[Opening DATA FOR THE TASK section]

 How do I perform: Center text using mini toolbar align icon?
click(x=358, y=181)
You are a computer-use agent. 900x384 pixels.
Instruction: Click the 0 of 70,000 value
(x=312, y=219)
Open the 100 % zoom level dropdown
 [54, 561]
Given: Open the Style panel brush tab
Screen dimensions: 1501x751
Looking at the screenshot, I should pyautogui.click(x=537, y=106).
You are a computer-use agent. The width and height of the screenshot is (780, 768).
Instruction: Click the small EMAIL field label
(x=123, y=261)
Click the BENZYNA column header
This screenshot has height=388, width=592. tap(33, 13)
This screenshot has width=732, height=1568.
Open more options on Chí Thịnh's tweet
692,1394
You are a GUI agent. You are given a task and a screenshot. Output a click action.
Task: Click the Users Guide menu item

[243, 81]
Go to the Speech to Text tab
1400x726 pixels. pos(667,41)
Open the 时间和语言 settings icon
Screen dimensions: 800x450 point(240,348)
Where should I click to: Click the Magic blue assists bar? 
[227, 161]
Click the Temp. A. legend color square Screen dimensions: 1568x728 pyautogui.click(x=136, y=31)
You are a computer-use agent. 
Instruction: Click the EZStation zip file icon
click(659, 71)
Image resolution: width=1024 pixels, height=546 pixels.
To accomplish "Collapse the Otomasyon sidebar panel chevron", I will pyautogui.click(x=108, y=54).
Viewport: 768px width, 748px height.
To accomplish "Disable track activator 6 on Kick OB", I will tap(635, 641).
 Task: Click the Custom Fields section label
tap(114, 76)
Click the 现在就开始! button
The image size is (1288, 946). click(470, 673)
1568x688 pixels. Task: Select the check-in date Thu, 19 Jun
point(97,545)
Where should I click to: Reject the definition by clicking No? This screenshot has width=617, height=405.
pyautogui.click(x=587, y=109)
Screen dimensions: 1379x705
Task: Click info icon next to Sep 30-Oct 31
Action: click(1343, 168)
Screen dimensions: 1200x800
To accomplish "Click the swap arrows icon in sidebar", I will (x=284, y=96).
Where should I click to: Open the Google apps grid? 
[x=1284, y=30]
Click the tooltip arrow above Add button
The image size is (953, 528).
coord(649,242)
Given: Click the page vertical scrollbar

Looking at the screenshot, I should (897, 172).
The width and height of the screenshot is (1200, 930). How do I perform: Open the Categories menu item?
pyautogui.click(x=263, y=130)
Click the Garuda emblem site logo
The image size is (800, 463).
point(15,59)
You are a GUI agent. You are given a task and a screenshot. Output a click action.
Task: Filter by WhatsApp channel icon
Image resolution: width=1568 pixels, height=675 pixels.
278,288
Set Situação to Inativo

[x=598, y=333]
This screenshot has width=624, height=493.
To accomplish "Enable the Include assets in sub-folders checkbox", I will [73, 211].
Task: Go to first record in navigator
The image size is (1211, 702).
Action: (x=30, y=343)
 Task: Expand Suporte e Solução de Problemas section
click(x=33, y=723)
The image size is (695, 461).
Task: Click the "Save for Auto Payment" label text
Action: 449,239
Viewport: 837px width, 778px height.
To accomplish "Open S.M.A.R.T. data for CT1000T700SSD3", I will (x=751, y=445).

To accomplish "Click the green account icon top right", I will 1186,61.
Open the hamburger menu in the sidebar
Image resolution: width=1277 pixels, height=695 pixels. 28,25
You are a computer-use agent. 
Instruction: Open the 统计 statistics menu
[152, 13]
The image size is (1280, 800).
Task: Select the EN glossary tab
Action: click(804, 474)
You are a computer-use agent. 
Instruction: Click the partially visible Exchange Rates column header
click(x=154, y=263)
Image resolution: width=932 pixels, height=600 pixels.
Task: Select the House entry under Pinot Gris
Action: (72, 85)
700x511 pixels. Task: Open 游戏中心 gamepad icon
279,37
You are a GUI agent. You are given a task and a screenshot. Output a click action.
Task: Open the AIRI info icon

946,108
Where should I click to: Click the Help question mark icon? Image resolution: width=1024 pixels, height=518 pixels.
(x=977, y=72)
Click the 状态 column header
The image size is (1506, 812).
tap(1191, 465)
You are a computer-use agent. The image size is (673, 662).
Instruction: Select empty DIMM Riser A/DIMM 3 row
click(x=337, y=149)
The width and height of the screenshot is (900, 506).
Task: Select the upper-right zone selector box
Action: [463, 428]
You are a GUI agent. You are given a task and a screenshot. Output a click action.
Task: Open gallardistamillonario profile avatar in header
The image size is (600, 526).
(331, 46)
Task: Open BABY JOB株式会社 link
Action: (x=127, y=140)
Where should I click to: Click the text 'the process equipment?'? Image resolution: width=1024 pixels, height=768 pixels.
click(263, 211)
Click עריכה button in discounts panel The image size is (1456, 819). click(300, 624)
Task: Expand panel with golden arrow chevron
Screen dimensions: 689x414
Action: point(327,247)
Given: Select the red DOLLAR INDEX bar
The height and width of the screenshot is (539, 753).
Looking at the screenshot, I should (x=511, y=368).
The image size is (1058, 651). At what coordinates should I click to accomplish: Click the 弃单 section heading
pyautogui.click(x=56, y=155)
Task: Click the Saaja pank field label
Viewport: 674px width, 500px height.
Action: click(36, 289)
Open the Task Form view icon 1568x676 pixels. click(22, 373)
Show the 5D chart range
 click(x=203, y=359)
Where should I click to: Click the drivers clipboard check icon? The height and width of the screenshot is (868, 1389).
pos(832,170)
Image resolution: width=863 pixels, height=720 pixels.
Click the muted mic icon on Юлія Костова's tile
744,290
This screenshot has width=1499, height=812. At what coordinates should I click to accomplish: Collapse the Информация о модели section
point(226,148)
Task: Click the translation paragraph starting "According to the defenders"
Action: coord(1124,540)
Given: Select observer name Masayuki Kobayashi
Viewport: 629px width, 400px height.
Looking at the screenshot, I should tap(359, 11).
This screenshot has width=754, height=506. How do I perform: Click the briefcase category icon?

[Closing DATA FOR THE TASK section]

== TASK BRIEF ==
Keep only those lines of the records that hold "will", and return them.

== FINISHED EXERCISE ==
To accomplish "Collapse the Otomasyon sidebar panel chevron", I will pyautogui.click(x=108, y=54).
To accomplish "Disable track activator 6 on Kick OB", I will tap(635, 641).
To accomplish "Click the swap arrows icon in sidebar", I will (x=284, y=96).
To accomplish "Enable the Include assets in sub-folders checkbox", I will [73, 211].
To accomplish "Open S.M.A.R.T. data for CT1000T700SSD3", I will (x=751, y=445).
To accomplish "Click the green account icon top right", I will 1186,61.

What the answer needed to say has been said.